NT-ware will update this Postmortem with the results of this investigation. In the meantime, we are putting in place changes to mitigate such issues as listed below in the ‘Next Steps’.
Updated RCA Findings: 17-10-2024
Microsoft performed an exhaustive investigation into the issue experienced on the Azure platform but are unable to provide a conclusive RCA. While it is accepted there was a faulting component further investigation is not possible as recovery efforts on the day required the faulting cloud services to be deallocated.
Together with Microsoft engineers NT-ware have identified improvements to provide resilience against such an issue in the future. Spanning multiple cloud services instances, we are not dependent on a single cloud service cluster. Azure cloud services are very reliable but as this case showed they can faulter. These improvements are already with our planning and development departments and listed below in ‘Next Steps’.
How did we respond:
10:30 UTC: Time-of-day scaling occurred to scale out as planned to accommodate for upcoming load. Some of these instances were stuck in a “Starting” state during the scale event. This “Starting” state did not allow additional scaling to attempt to start additional instances up.
Alerting also did not trigger at this point as the current alerting was set to trigger Fail or Stop events. As this was a standard transition event from stop state to start state this is not part of our alert platform. This will be treated as an improvement and listed below.
11:40 UTC: There is an additional scale out that takes place that created the instances, but they did not start due to the above-mentioned instance being stuck.
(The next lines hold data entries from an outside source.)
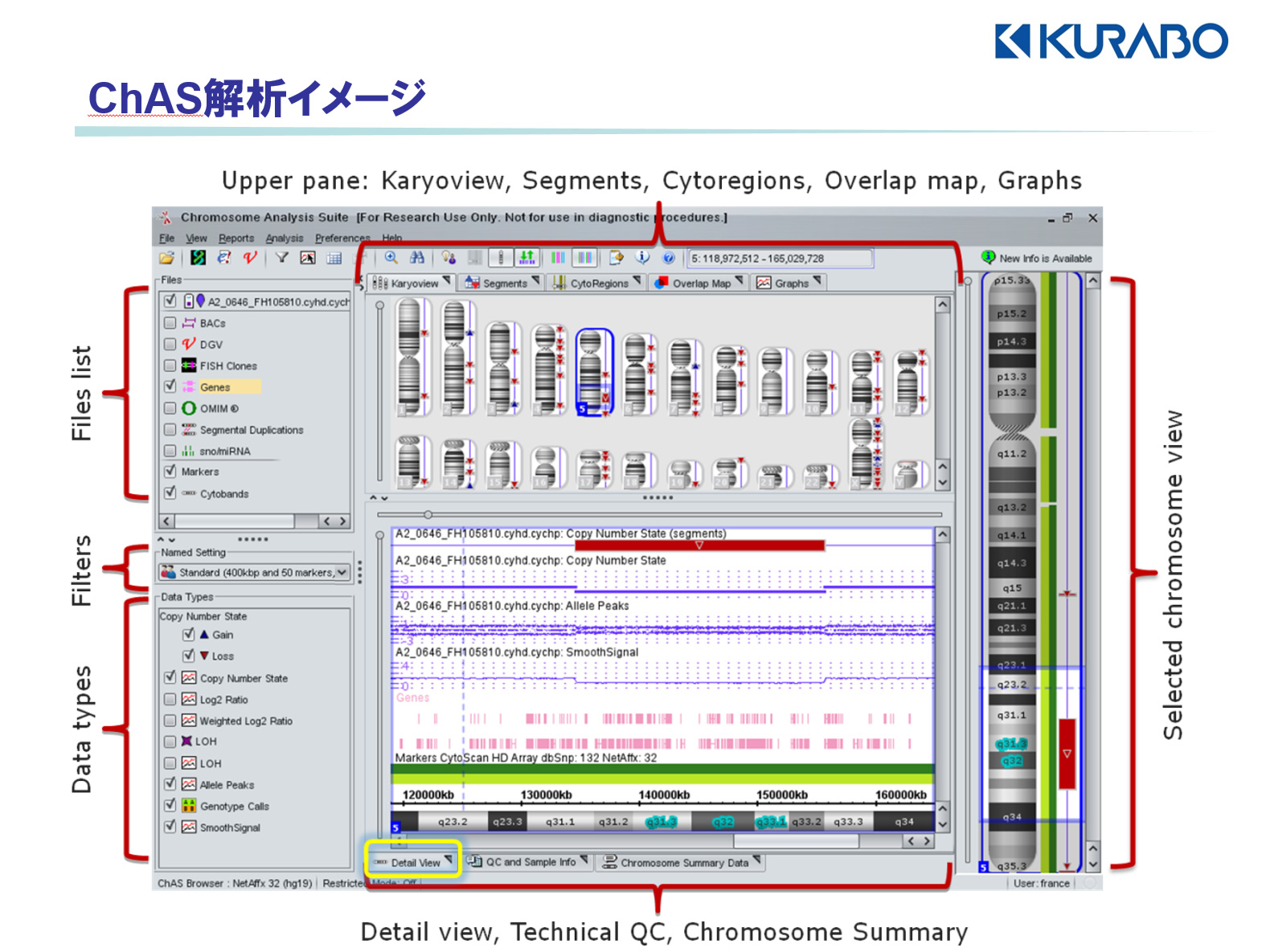1270x952 pixels.
Task: Enable the Log2 Ratio checkbox
Action: (x=170, y=699)
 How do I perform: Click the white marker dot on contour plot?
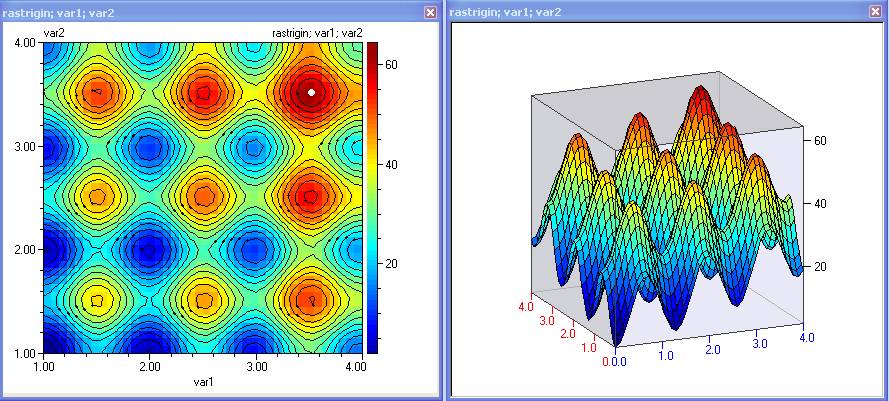click(312, 92)
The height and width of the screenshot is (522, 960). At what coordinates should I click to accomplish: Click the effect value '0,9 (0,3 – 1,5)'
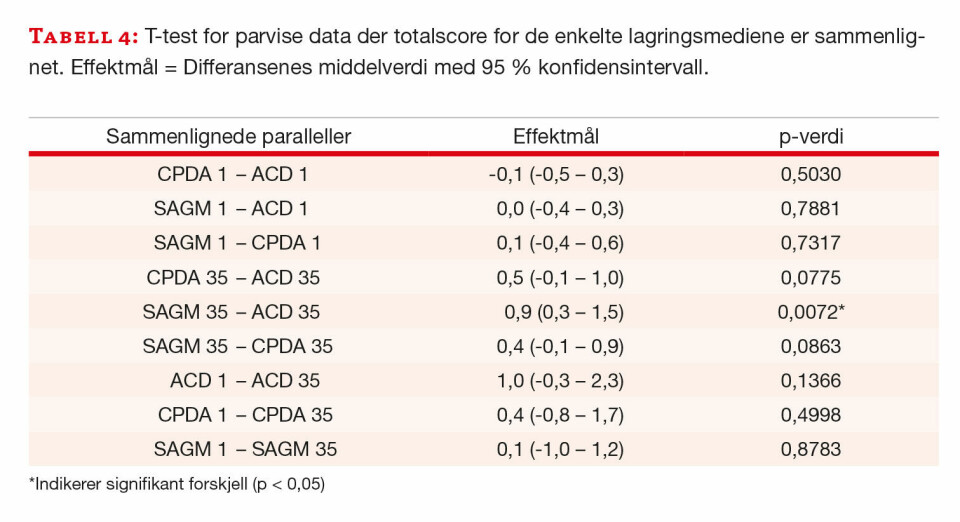click(563, 312)
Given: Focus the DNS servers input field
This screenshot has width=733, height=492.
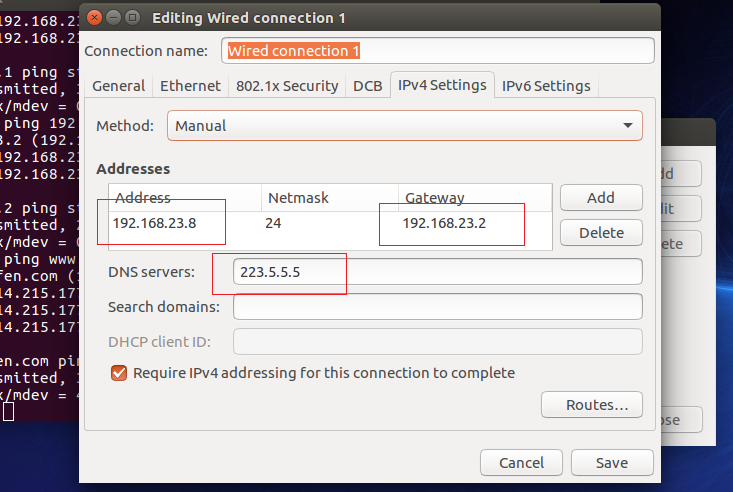Looking at the screenshot, I should 438,272.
Additional autoscaling based on CPU load also did not start instances like the above.
12:00 UTC The Webrole CPU usage started growing due to the start of the business day (8am Eastern Standard Time).
12:10 UTC The running Webrole instances were at 100% CPU usage and a delay would start to be noticed.
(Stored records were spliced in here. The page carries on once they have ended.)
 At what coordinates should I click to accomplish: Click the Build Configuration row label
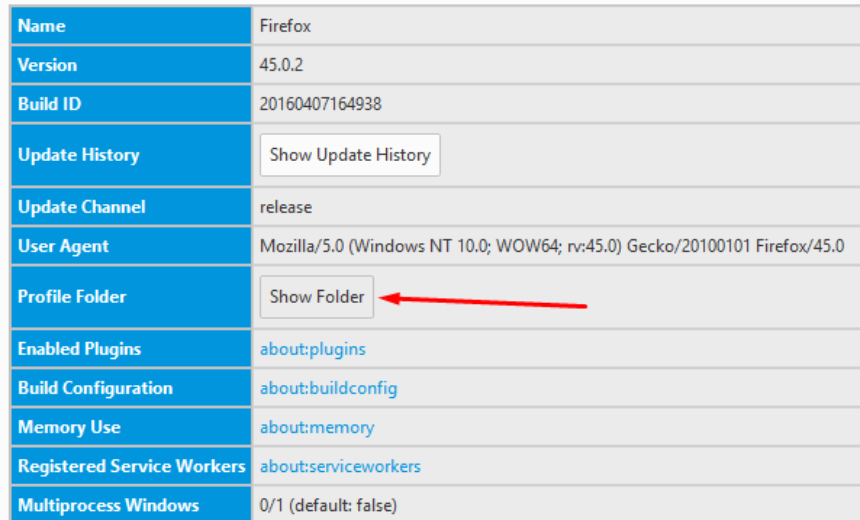95,388
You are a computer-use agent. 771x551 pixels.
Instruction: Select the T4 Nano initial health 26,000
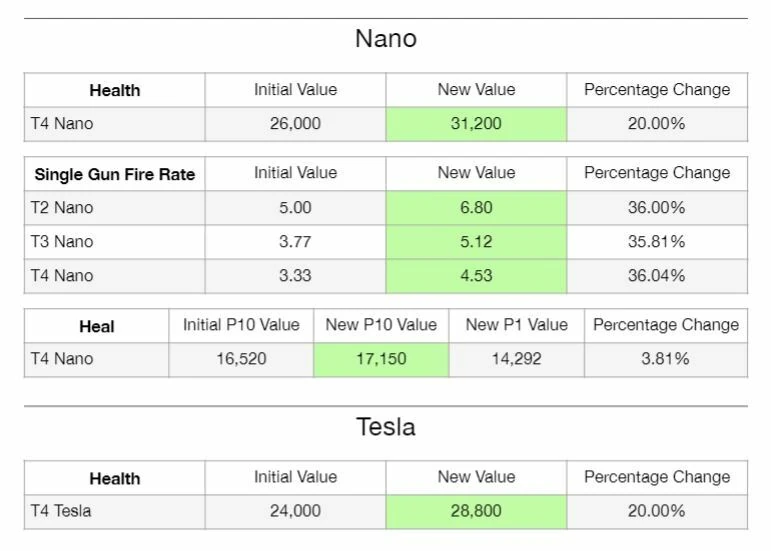tap(295, 124)
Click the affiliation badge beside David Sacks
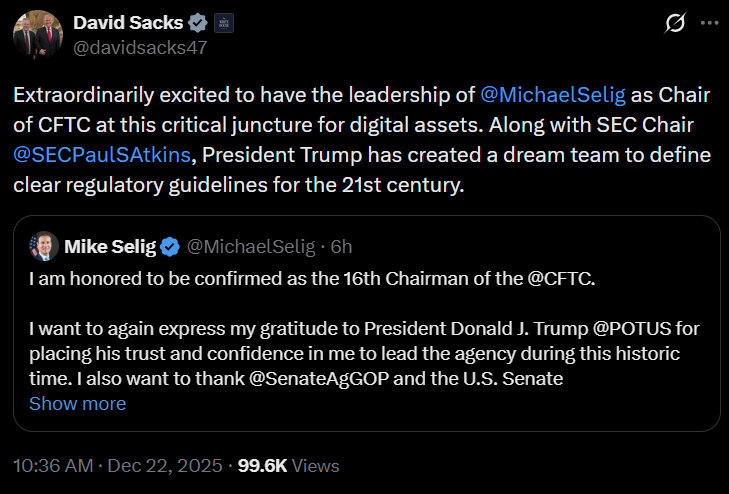This screenshot has height=494, width=729. (223, 21)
12:48 UTC The Operations team was notified by Support that there may be an ongoing issue, and an investigation started immediately.
13:36 UTC A high-priority incident was raised with Azure Support for additional assistance as the problem appeared to be on the Azure side.
14:20 UTC A process was started to allow us to execute our disaster recover strategy to recover services.
15:45 UTC We could see a recovery of services started following the execution of our disaster recovery strategy.
16:15 UTC Services have fully recovered.
Emergency Mode
It should be noted that Emergency mode was not enabled during this incident. Emergency mode performs a detection of the web service hard failure not a delayed outage. In this case the check returned that the service was available.
Next Steps:
We are continuously taking steps to improve the uniFLOW Online Platform and our processes to help ensure such incidents do not occur in the future. In this case, this includes (but is not limited to):
Was this incident related to previous incidents?
No, this is not related to previous incidents.